### What to do
A single figure is required: the number of lines below in which the word "Server" occurs.

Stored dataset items
---*---
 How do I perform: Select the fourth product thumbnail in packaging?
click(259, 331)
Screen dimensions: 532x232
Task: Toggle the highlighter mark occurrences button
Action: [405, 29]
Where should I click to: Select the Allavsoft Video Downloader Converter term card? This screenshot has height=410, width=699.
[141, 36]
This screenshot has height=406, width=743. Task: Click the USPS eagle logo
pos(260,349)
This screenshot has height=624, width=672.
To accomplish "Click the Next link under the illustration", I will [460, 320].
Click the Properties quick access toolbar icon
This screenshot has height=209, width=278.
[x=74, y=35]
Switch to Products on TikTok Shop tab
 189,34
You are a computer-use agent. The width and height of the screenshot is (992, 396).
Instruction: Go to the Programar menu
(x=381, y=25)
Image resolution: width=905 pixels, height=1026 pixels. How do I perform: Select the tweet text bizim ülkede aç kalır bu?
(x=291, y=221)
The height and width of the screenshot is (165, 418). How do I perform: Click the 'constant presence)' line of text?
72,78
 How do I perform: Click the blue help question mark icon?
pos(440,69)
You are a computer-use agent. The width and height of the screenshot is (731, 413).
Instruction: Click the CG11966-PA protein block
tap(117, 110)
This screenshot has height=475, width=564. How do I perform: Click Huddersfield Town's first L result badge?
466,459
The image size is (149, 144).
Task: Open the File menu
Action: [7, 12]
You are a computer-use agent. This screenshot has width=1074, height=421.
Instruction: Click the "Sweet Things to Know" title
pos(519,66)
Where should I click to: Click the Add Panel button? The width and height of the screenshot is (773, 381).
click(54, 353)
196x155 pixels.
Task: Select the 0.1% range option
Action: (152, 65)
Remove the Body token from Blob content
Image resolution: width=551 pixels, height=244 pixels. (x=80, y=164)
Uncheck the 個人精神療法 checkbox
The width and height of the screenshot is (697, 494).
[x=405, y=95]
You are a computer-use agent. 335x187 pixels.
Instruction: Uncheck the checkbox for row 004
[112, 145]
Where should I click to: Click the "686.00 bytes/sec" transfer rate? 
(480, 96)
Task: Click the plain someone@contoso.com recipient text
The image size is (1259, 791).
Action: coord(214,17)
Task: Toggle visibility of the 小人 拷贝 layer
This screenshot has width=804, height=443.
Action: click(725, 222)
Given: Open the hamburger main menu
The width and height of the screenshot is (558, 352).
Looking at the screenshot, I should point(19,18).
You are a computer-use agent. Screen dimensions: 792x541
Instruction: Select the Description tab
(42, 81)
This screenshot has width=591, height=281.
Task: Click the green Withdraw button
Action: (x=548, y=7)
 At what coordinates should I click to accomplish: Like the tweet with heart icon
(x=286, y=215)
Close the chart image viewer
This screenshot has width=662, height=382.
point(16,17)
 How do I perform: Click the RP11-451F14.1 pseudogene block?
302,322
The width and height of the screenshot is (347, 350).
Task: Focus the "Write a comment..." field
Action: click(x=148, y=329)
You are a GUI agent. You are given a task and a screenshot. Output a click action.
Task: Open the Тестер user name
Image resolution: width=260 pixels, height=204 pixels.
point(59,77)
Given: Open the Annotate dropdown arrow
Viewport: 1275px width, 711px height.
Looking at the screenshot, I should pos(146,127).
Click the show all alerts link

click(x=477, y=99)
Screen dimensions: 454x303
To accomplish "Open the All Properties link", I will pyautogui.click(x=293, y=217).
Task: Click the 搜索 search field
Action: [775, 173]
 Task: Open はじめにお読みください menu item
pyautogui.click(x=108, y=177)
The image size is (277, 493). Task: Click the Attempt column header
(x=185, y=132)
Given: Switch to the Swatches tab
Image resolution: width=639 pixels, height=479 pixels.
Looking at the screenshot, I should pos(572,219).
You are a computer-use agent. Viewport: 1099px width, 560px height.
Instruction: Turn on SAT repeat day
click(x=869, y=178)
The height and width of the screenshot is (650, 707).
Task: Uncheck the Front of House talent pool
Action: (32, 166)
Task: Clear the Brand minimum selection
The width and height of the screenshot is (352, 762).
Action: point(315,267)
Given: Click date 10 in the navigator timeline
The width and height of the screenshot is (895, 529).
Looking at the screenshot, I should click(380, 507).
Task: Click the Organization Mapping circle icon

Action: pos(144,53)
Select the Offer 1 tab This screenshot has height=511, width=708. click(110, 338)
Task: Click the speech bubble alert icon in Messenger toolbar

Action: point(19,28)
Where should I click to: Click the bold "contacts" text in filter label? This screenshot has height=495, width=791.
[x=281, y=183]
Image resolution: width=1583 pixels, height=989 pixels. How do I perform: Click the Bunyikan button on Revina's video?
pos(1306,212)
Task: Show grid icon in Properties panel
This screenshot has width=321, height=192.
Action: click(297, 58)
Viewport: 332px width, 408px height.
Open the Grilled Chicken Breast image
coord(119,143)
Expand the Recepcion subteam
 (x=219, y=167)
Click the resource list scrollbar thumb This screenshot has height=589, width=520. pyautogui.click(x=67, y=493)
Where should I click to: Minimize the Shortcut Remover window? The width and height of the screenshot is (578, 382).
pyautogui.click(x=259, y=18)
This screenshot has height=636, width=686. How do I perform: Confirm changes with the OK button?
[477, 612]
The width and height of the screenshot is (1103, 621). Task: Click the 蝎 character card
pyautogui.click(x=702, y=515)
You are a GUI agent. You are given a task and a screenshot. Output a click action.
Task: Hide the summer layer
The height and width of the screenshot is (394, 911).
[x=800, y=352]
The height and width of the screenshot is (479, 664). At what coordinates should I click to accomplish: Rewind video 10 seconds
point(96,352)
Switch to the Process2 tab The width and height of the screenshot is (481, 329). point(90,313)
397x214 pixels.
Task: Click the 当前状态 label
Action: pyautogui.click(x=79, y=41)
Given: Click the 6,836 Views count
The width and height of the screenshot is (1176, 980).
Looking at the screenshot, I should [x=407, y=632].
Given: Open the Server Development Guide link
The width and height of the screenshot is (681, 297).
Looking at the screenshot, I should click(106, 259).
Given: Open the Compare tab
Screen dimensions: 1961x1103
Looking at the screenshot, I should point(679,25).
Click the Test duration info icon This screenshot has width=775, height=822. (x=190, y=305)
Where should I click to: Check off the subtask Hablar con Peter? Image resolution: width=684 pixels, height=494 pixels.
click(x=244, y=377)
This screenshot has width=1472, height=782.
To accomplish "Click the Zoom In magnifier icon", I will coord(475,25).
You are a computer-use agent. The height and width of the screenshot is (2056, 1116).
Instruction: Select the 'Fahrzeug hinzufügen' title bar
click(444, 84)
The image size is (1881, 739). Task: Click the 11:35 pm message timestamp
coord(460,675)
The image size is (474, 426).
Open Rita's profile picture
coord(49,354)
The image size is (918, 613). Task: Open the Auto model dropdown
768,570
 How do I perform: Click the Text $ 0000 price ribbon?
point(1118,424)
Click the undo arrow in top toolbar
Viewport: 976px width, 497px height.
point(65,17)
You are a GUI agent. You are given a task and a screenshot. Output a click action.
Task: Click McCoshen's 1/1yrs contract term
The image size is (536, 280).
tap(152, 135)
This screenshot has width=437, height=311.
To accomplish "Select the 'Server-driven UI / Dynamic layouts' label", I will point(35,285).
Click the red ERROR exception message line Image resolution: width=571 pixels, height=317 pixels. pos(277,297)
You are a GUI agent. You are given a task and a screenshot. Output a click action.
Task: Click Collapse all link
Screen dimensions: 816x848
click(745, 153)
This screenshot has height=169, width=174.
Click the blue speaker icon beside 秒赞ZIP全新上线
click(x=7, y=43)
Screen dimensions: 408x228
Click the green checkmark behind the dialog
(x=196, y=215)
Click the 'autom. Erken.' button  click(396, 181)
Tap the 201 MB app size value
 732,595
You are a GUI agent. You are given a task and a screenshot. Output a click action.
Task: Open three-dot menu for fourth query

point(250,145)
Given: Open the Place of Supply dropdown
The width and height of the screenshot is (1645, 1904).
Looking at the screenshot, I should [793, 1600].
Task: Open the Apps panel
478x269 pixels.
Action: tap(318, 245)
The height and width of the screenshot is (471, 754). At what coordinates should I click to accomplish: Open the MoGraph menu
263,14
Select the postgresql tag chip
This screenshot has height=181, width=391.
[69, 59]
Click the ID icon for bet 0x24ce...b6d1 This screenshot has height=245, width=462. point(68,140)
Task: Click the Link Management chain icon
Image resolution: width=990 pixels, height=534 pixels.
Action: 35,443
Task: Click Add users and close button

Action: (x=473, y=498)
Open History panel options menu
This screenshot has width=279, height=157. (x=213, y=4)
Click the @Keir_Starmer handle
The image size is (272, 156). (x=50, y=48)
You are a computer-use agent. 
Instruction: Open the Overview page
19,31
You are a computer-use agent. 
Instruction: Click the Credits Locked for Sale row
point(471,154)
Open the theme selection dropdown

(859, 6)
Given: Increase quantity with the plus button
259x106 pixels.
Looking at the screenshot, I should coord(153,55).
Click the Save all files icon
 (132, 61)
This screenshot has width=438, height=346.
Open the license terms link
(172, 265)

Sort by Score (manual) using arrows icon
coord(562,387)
---*---
### Exercise output
2